Anda Rottenberg o macierzyństwie i doświadczeniach z własnymi rodzicami — fragment wywiadu

Może coś takiego w ogóle nie istnieje jak życie w szczęściu.

Wiem, co to znaczy życie w pracy, często żmudnej. Może niektórym łatwo przychodzi wszystko, co robią. Ja staram się być dokładna. Pod pewnymi względami jestem perfekcjonistką, a to wymaga sporo pracy.

Relacje z rodziną to też żmudna praca. Pani ma dwoje wnucząt?

Tak. Jak się urodziły, zrozumiałam, że Pan Bóg dał mi drugą szansę. Jestem z nimi blisko. Z wnuczką bliżej, bo wnuk jest troszkę osobny, ale staramy się utrzymywać więź.

Pani mama, jaką była mamą?

Moja była mamusią przemocową. Niemal do końca życia.

Była to przemoc emocjonalna czy przemoc fizyczna?

Nie, nie byłam bita. Parę razy zdarzyło się, że dostałam klapsa. To polegało na czymś innym. Stawiano mi duże wymagania i pokazywano, jak bardzo zawiodłam rodziców. Szczególnie ojca. Buntowałam się. Mama w domu była osobą silniejszą, to jej zapewne dawało większą mądrość. Gdy dochodziło do naprawdę trudnych sytuacji, potrafiła je rozwiązać. Nigdy nie szła za daleko, świadoma, że jeśli przekroczy pewną granicę, zbuntuję się jeszcze bardziej.

Pani chyba odziedziczyła po mamie tę siłę?

Łapię się na tym, że też, tak jak ona, mam patent na krojenie chleba. To prawda, dużo po niej mam.

A po tacie?

Po tacie mam taką mieszczańskość, mimo wszystko. Przestrzegam form, których mama nie przestrzegała.

[...]

Czytaj też: „Nie mam już o nic żalu”. Tak wyglądała relacja Katarzyny Nosowskiej i jej mamy

Anda Rottenberg, VIVA! 4/2025.
Anda Rottenberg, VIVA! 4/2025. Fot. RAFAŁ MASŁOW

Mówi Pani, że mama była silniejsza od taty. Na czym polegała jej przewaga?
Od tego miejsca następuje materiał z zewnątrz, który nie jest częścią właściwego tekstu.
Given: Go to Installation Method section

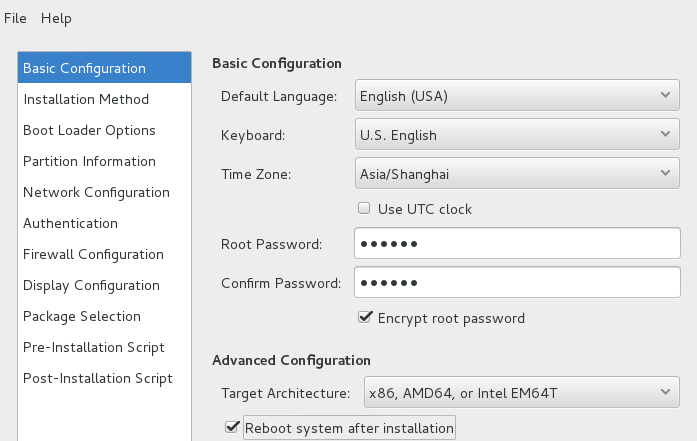Looking at the screenshot, I should pos(104,99).
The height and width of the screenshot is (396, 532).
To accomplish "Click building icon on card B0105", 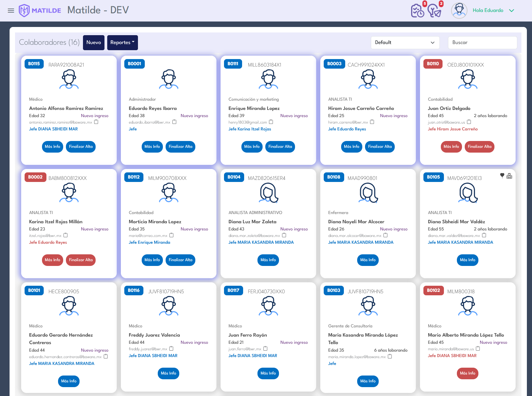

Może nie tyle silniejsza, ile odważniejsza. Ojciec był defensywny, powiedziałabym, że taki typowy galicyjski elegancik. A mama szła na zderzenia czołowe. Więc w pewnym momencie, jak dochodziło do konfliktów, mama zawsze zwyciężała. Byłam jedynaczką i rodzice doszli do wniosku, że należy mnie wychowywać ostrzej, żeby mi się w głowie nie przewróciło, jak zwykle się przewraca jedynakom. Nigdy nie usłyszałam, że jestem w czymś dobra, tylko: „Mogłabyś zrobić to lepiej”. Rodzice nigdy nie byli ze mnie dumni. Nigdy mnie nie pochwalili, nigdy mi nie powiedzieli, że mnie kochają. A ja to powiedziałam przy swojej mamie synowi. Rozpłakała się, bo nagle zrozumiała, że ja nigdy od niej nie usłyszałam takiego wyznania. Wiem, że mnie kochała, ale bez uniesień. Tyle że inaczej się rośnie, kiedy się ma poczucie oparcia w rodzicach. Ja takiego poczucia nie miałam, więc ich okłamywałam. Ukrywałam swoje skaleczenia, fizyczne i emocjonalne. [...]

[...]

Zdaje mi się, że jest Pani bardzo krytyczna wobec siebie?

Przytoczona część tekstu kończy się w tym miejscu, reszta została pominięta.